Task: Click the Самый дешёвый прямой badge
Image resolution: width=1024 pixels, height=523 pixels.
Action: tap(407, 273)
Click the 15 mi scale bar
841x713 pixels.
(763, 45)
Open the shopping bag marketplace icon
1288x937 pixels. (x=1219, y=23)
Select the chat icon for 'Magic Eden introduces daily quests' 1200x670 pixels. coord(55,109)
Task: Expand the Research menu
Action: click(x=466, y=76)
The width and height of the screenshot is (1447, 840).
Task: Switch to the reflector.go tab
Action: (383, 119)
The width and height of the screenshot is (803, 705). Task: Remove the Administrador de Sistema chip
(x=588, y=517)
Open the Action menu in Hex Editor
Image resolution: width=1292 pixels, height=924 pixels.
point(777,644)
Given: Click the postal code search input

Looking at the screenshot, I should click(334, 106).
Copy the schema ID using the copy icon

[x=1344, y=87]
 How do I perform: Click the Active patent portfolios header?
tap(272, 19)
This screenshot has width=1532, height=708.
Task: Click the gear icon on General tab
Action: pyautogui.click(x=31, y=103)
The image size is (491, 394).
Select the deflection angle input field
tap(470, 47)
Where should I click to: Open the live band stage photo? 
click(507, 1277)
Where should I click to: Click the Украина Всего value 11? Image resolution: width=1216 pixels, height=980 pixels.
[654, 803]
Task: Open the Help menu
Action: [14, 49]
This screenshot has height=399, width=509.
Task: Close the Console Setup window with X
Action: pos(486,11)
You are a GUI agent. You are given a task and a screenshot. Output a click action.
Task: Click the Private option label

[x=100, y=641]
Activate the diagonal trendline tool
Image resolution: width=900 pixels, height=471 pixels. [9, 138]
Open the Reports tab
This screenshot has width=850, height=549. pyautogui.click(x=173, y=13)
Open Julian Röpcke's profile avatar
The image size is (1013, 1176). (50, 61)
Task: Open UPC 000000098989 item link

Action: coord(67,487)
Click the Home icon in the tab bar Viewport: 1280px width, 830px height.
○ ○ ○ ○ ○
The lines above should be duplicated exactly.

■ Solution ■
Task: Click the Самый дешёвый прямой badge
Image resolution: width=1024 pixels, height=523 pixels.
Action: tap(407, 273)
Click the 15 mi scale bar
841x713 pixels.
(763, 45)
Open the shopping bag marketplace icon
1288x937 pixels. (x=1219, y=23)
Select the chat icon for 'Magic Eden introduces daily quests' 1200x670 pixels. coord(55,109)
Task: Expand the Research menu
Action: click(x=466, y=76)
The width and height of the screenshot is (1447, 840).
Task: Switch to the reflector.go tab
Action: (383, 119)
The width and height of the screenshot is (803, 705). Task: Remove the Administrador de Sistema chip
(x=588, y=517)
Open the Action menu in Hex Editor
Image resolution: width=1292 pixels, height=924 pixels.
point(777,644)
Given: Click the postal code search input

Looking at the screenshot, I should click(334, 106).
Copy the schema ID using the copy icon

[x=1344, y=87]
 How do I perform: Click the Active patent portfolios header?
tap(272, 19)
This screenshot has width=1532, height=708.
Task: Click the gear icon on General tab
Action: pyautogui.click(x=31, y=103)
The image size is (491, 394).
Select the deflection angle input field
tap(470, 47)
Where should I click to: Open the live band stage photo? 
click(507, 1277)
Where should I click to: Click the Украина Всего value 11? Image resolution: width=1216 pixels, height=980 pixels.
[654, 803]
Task: Open the Help menu
Action: [14, 49]
This screenshot has height=399, width=509.
Task: Close the Console Setup window with X
Action: pos(486,11)
You are a GUI agent. You are given a task and a screenshot. Output a click action.
Task: Click the Private option label

[x=100, y=641]
Activate the diagonal trendline tool
Image resolution: width=900 pixels, height=471 pixels. [9, 138]
Open the Reports tab
This screenshot has width=850, height=549. pyautogui.click(x=173, y=13)
Open Julian Röpcke's profile avatar
The image size is (1013, 1176). (50, 61)
Task: Open UPC 000000098989 item link

Action: coord(67,487)
Click the Home icon in the tab bar Viewport: 1280px width, 830px height.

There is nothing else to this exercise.